Excerpted passage:

To help address that confusion, Bryan Cave Leighton Paisner is publishing a multi-part series that discusses the questions most frequently asked by clients concerning the GDPR.

Question: Can a company send data breach notifications to impacted individuals through email?

Answer: Yes. Most United States data breach notification laws specify the medium that a company must use when notifying individuals about a data breach.  While all states permit notification using a written notice (i.e., United States mail), most states only permit notifying an individual of a data breach using email if one of the following two factors is met:

1) The individual has consented to the use of electronic records pursuant to the E-Sign Act. Under the e-Sign Act an individual must affirmatively consent to the use of email, and be provided with a clear statement concerning their right to opt-out of the use of email in the future.[1]

2) The company maintains its own notification procedure as part of its information security policy, and that procedure permits notification of impacted individuals by email.[2]

Unlike the United States, the GDPR does not directly discuss the medium that a company must use when notifying individuals about a data breach.  The Article 29 Working Party, however, has recognized that email or SMS text messages are forms of “direct messaging” that would transparently communicate to data subjects that a breach has occurred.[3]  If a breach involved the loss of the email of a data subject, however, a company should be cognizant of the fact that the email “channel [of communication] could also be used by attackers impersonating the controller.”[4]  So, for example, an attacker that has obtained the email addresses of customers of a company could send a fictitious phishing email that purports to notify individuals about the data breach and ask them to provide additional categories of sensitive information as part of an enrollment for identity theft restoration services. 

In order to prevent data subjects from being at-risk from phishing emails relating to the breach, companies should consider making clear to data subjects that the company will not request that the data subject provide additional personal data via email or through a link within an email sent from the company. 


1. 15 U.S.C. 7001(c)(1).

2. See, e.g., Cal. Civil Code 1798.82(l).  Approximately 36 jurisdictions in the United States allow a company to follow its own pre-posted data breach notification policy when selecting the format in which notifications are sent.

3. Article 29 Data Protection Working Party, WP250Revo.01: Guidelines on Personal Data Breach Notification Under Regulation 2016/679 at 6 (Feb. 6, 2018) at 21.

4. Article 29 Data Protection Working Party, WP250Revo.01: Guidelines on Personal Data Breach Notification Under Regulation 2016/679 at 6 (Feb. 6, 2018) at 21.

Given information:
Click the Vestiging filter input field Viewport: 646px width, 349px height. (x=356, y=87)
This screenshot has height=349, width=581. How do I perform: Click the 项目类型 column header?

Exercise task A: Reproduce the portion of the email breach notification passage from "To help address" up to and including "concerning the GDPR.".
Exercise task B: Using the email breach notification passage, mark each statement yes or no and quote the words that decide it: (i) Every U.S. state permits breach notification by written notice sent through United States mail. (ii) The GDPR directly specifies the medium a company must use to notify individuals of a breach. (iii) About 36 U.S. jurisdictions let a company follow its own pre-posted breach notification policy when choosing the format of notices.

Result A:
To help address that confusion, Bryan Cave Leighton Paisner is publishing a multi-part series that discusses the questions most frequently asked by clients concerning the GDPR.

Result B:
(i) Yes: "all states permit notification using a written notice (i.e., United States mail)"
(ii) No: "the GDPR does not directly discuss the medium that a company must use when notifying individuals about a data breach"
(iii) Yes: "Approximately 36 jurisdictions in the United States allow a company to follow its own pre-posted data breach notification policy when selecting the format in which notifications are sent"